Several years ago, Google planned to determine what factors drove the creation of strong teams as part of business strategy, in an experiment called “Project Aristotle.” It’s conclusions? That the personalities of team members don’t matter.
What Project Aristotle Found
Project Aristotle found, instead, that certain characteristics of the team mattered, rather than soft skills possessed by the team members. Specifically, Google found that a strong team needs the following five factors.
- Psychological safety: Team members feel a sense of psychological safety vis-à-vis their colleagues, and don’t feel a risk of embarrassment or punishment.
- Dependability: Team members complete high-quality work on deadline, consistently.
- Structure and clarity: Team members know what specific expectations of them are, and feel the expectations are challenging yet attainable.
- Meaning: Team members have a sense of purpose, whether that is team success, financial security, and so on.
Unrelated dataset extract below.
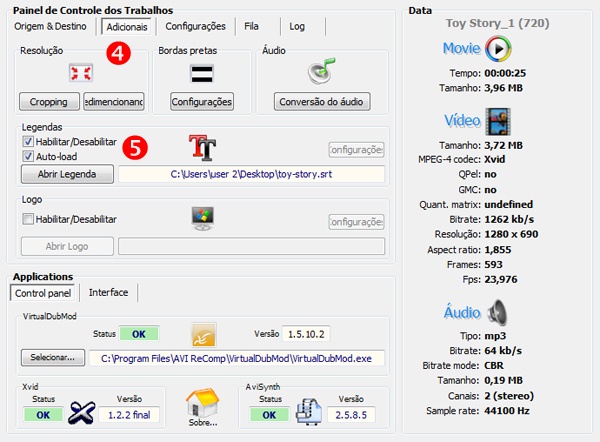This screenshot has width=600, height=442.
Task: Click the audio CD music icon
Action: pyautogui.click(x=322, y=71)
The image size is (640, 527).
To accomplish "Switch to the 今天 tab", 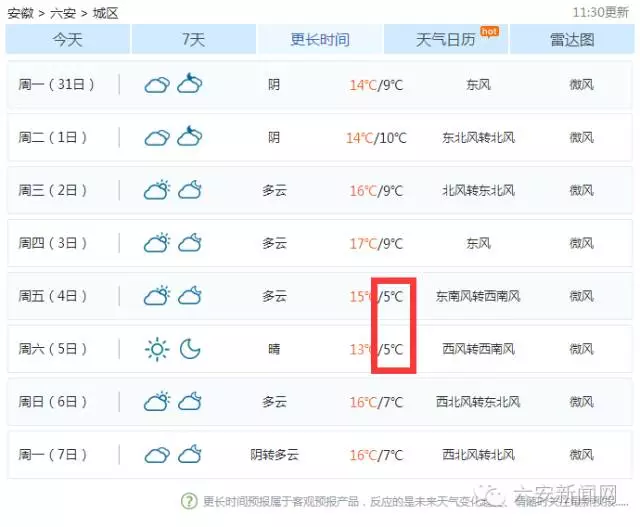I will pos(68,40).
- Impact: Team members see their work as contributing to an organization’s overall goals.
…but others have found that personal synergy matters in team-building.
A More Balanced View
Yet many business leaders and researchers that aren’t at Google have disagreed with these findings. They don’t necessarily dispute the qualities of a good team, but rather the idea that personality as a success factor doesn’t matter.
In fact, researchers tend to believe that personality can significantly affect the role of an individual in a team and can impact overall team performance.
Why? Because synergy between members of a team matters just as much as the Project Aristotle qualities. A Harvard Business Review piece made an analogy between sports teams. In sports franchises, top recruits are picked for talent, but they need to mesh in terms of personality to become a winning team. Failure to mesh personally can impede or flat line performance.
The solution is to focus on both soft skills and their synergies as well as the five Project Aristotle factors.
Left-Brained or Right-Brained?
Another method of ensuring team synergy in business leadership is to have people think about their contributions in terms of right-brained or left-brained.
In this theory, left-brained people are logical and analytic. Right-brained people are intuitive and creative, and more likely to be people-oriented. A good team looks at these factors in addition to personality and Project Aristotle team characteristics.
People can practice strengthening aspects of themselves that do not come naturally so that they can better understand and integrate with other team members. Left-brained people should practice strengthening of their right-brained skills and vice versa.
For example, right-brained people can try to understand company strategy more deeply. They can practice linear thinking, or mastery of a subject in which logic reigns supreme, such as analytics or mathematics.
Left-brained people can test their social skills in a business context. They can be given assignments for which motivating coworkers is crucial, for example or practice empathy.
These need to be done in concert with other people, of course – an analytic type might need practice motivating people, and should be teamed with someone for whom that is relatively easy.
The point is, all three methods – Project Aristotle factors, personal synergy, and left brain/right brain synergies – should be used in the composition of a strong team.